17 febbraio 2011

Le parole di Giancarlo Caselli

“La misura è colma. Non la misura della nostra pazienza. Ma Vicina al livello di guardia è la misura della compatibilità con le regole di convivenza istituzionale proprie di un sistema democratico”: lo ha detto Gian Carlo Caselli, Procuratore capo a Torino, all’inaugurazione dell’anno giudiziario, in un intervento in cui ha criticato più volte il Presidente del Consiglio.
“Definire cospiratori – ha aggiunto Caselli – coloro che sono portatori di legalità non è solo offensivo, ma è profondamente ingiusto. Come fosse ossessionato dai suoi problemi giudiziari il presidente Berlusconi ha moltiplicato i suoi interventi volti a indurre, nei più, l’immagine della giustizia come campo di battaglia, di interessi contrapposti anzichè luogo di tutela di diritti in base a regole prestabilite, contribuendo così alla devastazione di tale immagine”.

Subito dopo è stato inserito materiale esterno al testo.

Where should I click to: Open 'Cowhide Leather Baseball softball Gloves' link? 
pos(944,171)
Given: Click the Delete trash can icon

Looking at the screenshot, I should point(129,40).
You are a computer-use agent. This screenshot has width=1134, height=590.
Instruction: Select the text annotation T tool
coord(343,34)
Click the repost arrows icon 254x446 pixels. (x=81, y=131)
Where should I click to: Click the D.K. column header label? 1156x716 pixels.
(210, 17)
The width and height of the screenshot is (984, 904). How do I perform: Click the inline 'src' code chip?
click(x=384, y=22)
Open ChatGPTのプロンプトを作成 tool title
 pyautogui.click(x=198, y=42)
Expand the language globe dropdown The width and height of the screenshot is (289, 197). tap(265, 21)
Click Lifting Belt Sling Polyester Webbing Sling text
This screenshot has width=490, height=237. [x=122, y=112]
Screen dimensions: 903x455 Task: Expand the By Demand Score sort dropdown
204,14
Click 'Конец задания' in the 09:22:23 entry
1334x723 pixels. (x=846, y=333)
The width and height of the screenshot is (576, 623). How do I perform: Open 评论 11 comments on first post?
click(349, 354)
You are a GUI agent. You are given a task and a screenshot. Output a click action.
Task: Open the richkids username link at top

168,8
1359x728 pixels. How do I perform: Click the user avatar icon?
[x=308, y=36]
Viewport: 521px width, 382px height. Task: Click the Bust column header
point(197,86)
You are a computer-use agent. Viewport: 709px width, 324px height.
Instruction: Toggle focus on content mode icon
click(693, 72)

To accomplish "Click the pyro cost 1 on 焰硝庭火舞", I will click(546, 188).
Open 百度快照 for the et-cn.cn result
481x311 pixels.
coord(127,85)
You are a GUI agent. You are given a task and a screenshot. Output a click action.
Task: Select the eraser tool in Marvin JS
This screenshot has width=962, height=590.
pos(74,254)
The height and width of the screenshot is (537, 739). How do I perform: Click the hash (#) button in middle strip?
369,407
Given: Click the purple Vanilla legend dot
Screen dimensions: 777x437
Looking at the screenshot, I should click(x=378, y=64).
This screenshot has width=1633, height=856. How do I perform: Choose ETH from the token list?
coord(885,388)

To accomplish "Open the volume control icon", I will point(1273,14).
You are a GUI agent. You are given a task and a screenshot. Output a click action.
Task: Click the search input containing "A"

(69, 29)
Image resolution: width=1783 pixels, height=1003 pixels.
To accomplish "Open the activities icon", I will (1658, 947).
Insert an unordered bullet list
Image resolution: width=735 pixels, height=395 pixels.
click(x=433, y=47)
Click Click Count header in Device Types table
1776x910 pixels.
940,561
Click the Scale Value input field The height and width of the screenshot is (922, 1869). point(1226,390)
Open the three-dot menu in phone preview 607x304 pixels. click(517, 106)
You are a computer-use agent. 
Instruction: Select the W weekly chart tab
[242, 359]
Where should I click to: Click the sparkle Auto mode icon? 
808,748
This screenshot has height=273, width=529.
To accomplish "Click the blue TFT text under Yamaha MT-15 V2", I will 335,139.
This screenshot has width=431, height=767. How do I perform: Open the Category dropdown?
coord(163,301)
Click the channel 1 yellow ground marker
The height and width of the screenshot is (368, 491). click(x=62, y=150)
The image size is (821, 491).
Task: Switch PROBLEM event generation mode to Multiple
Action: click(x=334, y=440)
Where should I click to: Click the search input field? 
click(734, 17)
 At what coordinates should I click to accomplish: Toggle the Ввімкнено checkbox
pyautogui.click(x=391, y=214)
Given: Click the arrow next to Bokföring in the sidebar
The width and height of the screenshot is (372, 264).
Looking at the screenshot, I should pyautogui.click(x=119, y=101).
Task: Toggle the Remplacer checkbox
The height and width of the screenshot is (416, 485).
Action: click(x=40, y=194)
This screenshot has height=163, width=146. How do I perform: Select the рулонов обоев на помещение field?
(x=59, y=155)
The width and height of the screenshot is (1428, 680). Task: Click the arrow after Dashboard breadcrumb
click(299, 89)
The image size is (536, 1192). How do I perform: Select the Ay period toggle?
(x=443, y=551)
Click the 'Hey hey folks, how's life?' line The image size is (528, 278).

“Chi parla a vanvera di partito dei giudici voglia prendere atto che un partito dei giudici esiste davvero, ma nell’accezione dello storico Salvatore Lupo”.  Caselli ha letto poi una citazione di Lupo, secondo cui “è attraverso l’impegno di alcuni e purtroppo il martirio di altri, che l’idea del partito dei giudici prende forma. Nasce dalla sorpresa che, in un’Italia senza senso della patria e dello Stato, ci siano funzionari disposti a morire per il loro dovere, questa patria e questo Stato. Ad ogni funerale, ad ogni commemorazione prende forma l’idea di per sè contradditoria di magistrati come rivoluzionari in quanto portatori di legalità”.